GIVEN TASK: Please rewrite everything in the entries below, from the line containing "Select the Tether" down to the line containing "Action: [x=339, y=37]", as a Markdown table with the columns Row and Entry line. Give one numbered row per line, include only those lines, and leave out blank lines.
* * *
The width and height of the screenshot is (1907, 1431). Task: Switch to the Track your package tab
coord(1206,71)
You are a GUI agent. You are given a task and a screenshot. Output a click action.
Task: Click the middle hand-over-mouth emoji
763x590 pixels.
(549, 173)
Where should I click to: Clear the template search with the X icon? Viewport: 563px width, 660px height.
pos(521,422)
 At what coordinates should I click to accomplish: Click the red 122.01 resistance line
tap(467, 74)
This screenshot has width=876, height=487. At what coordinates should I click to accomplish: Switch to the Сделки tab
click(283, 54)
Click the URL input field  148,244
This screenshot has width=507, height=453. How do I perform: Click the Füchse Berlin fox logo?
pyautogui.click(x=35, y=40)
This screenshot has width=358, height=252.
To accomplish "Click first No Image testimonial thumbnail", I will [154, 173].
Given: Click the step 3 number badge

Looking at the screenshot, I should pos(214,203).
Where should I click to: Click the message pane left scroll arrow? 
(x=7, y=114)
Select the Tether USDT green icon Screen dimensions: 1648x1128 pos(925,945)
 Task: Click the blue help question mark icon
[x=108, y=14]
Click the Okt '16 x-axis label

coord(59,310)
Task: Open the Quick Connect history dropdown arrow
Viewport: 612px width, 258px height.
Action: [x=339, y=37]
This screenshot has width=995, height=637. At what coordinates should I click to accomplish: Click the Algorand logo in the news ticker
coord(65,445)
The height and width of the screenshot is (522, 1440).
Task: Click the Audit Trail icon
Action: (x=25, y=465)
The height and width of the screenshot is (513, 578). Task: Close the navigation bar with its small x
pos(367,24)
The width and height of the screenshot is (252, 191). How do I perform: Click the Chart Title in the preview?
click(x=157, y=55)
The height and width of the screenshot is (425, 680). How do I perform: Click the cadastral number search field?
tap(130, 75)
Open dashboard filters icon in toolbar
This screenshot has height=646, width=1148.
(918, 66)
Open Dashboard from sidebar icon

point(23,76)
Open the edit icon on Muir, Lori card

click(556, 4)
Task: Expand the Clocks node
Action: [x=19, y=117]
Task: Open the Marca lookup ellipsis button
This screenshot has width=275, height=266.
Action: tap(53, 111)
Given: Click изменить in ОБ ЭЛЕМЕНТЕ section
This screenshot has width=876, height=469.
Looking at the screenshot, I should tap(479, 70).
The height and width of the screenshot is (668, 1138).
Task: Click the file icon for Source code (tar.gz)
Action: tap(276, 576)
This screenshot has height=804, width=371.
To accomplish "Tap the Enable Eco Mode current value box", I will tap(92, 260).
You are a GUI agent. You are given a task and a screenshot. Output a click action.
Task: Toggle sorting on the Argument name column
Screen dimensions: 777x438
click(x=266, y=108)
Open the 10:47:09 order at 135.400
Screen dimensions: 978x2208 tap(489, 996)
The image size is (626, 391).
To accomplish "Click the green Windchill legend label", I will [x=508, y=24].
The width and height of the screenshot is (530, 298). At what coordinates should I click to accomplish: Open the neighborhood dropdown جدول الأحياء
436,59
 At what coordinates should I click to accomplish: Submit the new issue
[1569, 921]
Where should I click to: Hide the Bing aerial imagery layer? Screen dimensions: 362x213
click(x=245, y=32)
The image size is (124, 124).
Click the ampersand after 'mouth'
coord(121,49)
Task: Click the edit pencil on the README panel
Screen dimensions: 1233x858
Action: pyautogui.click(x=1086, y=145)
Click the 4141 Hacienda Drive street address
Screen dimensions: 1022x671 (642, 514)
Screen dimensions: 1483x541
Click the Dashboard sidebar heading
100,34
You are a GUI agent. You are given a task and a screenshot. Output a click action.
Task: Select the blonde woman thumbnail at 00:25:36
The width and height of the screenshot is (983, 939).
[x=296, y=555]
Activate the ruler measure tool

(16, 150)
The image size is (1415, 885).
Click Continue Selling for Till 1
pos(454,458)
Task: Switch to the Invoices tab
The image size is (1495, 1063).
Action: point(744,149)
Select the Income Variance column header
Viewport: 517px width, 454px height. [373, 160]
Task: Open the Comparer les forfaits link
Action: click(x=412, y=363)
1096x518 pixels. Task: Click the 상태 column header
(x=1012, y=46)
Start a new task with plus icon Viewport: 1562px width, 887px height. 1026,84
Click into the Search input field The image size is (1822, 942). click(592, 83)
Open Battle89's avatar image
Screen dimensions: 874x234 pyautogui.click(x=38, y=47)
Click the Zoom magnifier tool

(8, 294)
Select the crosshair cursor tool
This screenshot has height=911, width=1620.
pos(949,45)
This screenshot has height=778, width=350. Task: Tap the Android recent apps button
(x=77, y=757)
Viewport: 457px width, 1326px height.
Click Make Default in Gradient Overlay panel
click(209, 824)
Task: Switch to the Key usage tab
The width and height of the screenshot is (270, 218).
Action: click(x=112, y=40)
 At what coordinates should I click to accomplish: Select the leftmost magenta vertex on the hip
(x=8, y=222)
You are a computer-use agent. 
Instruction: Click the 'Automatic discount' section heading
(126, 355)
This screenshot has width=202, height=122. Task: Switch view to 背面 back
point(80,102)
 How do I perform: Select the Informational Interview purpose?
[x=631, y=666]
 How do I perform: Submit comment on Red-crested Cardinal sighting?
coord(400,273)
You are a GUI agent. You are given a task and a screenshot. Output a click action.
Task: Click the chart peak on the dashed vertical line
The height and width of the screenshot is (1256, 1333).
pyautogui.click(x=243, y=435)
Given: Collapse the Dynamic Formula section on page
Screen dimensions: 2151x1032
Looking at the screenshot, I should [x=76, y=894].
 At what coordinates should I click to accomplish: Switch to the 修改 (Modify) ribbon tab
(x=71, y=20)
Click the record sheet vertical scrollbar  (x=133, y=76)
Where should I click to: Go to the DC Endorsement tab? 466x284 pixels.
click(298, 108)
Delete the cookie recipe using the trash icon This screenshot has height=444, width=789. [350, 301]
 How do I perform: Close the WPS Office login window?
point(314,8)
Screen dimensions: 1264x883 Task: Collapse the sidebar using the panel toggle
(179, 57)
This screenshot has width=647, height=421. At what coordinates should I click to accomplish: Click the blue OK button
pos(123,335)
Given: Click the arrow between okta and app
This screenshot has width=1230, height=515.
* * *
WRITTEN SOLUTION:
| Row | Entry line |
|---|---|
| 1 | Select the Tether USDT green icon Screen dimensions: 1648x1128 pos(925,945) |
| 2 |  Task: Click the blue help question mark icon |
| 3 | [x=108, y=14] |
| 4 | Click the Okt '16 x-axis label |
| 5 | coord(59,310) |
| 6 | Task: Open the Quick Connect history dropdown arrow |
| 7 | Viewport: 612px width, 258px height. |
| 8 | Action: [x=339, y=37] |